HI, I was stuck with this question in MGMAT CAT. I am not very happy with the explanation provided. Can some please clarify??
Reiko drove from point A to point B at a constant speed, and then returned to A along the same route at a different constant speed. Did Reiko travel from A to B at a speed greater than 40 miles per hour?
(1) Reiko's average speed for the entire round trip, excluding the time spent at point B, was 80 miles per hour.
(2) It took Reiko 20 more minutes to drive from A to B than to make the return trip.

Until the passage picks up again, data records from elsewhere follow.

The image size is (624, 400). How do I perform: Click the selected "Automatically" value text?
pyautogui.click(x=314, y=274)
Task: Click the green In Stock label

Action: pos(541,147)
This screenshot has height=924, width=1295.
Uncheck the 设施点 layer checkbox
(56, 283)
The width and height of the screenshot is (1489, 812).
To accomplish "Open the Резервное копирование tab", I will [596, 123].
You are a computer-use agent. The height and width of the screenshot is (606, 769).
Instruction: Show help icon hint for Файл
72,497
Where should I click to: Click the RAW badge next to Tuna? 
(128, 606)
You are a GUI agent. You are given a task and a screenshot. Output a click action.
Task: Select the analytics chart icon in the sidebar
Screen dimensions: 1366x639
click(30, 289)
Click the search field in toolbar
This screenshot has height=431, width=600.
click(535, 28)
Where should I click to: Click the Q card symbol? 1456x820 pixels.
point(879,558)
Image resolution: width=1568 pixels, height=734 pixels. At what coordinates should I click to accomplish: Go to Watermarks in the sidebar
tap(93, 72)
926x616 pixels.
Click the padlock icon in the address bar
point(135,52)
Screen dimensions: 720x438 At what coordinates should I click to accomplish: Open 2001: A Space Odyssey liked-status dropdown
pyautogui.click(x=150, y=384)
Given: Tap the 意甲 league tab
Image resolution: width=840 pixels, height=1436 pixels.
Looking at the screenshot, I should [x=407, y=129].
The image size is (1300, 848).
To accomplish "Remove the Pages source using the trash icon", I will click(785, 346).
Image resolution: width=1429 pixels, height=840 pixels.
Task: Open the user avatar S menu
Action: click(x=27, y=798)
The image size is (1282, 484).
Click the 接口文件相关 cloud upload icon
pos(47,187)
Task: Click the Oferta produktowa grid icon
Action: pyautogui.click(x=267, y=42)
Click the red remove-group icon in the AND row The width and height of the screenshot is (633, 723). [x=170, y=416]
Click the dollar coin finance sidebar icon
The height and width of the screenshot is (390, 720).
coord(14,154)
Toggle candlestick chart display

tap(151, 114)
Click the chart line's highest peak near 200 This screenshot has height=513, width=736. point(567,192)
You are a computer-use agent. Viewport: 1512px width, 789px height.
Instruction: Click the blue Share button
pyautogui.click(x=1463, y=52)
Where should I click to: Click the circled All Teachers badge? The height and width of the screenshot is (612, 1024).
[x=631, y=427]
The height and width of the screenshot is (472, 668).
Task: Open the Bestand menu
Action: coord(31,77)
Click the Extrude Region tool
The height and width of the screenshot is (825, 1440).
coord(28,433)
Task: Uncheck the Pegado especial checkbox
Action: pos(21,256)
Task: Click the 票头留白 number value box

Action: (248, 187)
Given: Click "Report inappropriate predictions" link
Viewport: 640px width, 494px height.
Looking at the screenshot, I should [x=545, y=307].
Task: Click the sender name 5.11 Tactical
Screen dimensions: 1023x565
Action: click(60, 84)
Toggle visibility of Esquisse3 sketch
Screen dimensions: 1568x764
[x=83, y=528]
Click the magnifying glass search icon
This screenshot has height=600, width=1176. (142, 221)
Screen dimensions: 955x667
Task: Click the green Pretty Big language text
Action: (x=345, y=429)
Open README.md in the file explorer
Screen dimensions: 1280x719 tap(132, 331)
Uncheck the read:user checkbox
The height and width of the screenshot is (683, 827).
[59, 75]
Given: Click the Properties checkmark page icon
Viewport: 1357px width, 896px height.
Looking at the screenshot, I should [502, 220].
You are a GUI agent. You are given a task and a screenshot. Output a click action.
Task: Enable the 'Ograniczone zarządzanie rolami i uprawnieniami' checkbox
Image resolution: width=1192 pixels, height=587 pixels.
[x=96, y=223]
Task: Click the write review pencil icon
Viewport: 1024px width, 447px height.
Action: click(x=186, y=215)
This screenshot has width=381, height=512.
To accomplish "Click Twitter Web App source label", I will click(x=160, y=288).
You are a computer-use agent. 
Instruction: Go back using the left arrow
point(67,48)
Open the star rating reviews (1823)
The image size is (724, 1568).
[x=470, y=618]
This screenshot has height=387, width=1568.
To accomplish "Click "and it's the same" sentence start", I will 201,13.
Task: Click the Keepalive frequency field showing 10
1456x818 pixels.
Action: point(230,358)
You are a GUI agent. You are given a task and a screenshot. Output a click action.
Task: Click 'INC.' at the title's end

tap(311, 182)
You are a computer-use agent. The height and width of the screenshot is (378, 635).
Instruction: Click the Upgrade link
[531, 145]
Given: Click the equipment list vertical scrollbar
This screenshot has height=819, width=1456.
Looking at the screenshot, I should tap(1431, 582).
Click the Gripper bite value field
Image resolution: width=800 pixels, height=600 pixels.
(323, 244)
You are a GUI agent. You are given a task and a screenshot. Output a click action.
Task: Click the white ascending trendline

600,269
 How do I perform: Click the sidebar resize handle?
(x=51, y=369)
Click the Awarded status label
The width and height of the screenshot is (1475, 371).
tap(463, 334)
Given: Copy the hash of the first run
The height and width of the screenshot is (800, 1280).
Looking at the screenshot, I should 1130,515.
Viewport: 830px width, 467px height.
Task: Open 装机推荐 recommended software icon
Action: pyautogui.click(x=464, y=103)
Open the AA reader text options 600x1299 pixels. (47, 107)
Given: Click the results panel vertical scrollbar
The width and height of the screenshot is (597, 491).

Statement (1) ALONE is sufficient, but statement (2) alone is not sufficient.
Statement (2) ALONE is sufficient, but statement (1) alone is not sufficient.
Both statements TOGETHER are sufficient, but NEITHER one ALONE is sufficient.
EACH statement ALONE is sufficient.
Statements (1) and (2) TOGETHER are NOT sufficient.
MGMAT Explanation: Correct Answer (A) .. But i selected (E)
(1) SUFFICIENT: Say the trip is d miles long in each direction, so that the round-trip distance is 2d miles. According to this statement, Reiko took (2d miles)/(80 miles/hour) = d/40 hours to drive the entire round trip.
Reiko could not have driven from B to A in zero time, so it must have taken her less than d/40 hours to drive from A to B. Therefore, her speed on the trip from A to B must have been (d miles)/(LESS than d/40 hours) = 1/(LESS than 1/40 hours) = GREATER than 40 miles per hour.
(Note: when dividing by a "less than" number, flip the sign to "greater than." If we had been dividing by a "greater than" number, we would have flipped the sign to "less than.")
MY CONTENTION: This explanation could be valid vice-versa as well right?? For instance:
Reiko could not have driven from A TO B in zero time, so it must have taken her less than d/40 hours to drive from B TO A. Therefore, her speed on the trip from B TO A must have been (d miles)/(LESS than d/40 hours) = 1/(LESS than 1/40 hours) = GREATER than 40 miles per hour.
Which means either of the two trips can be greater than 40 miles per hour, right??
Would appreciate if someone can help clarify this.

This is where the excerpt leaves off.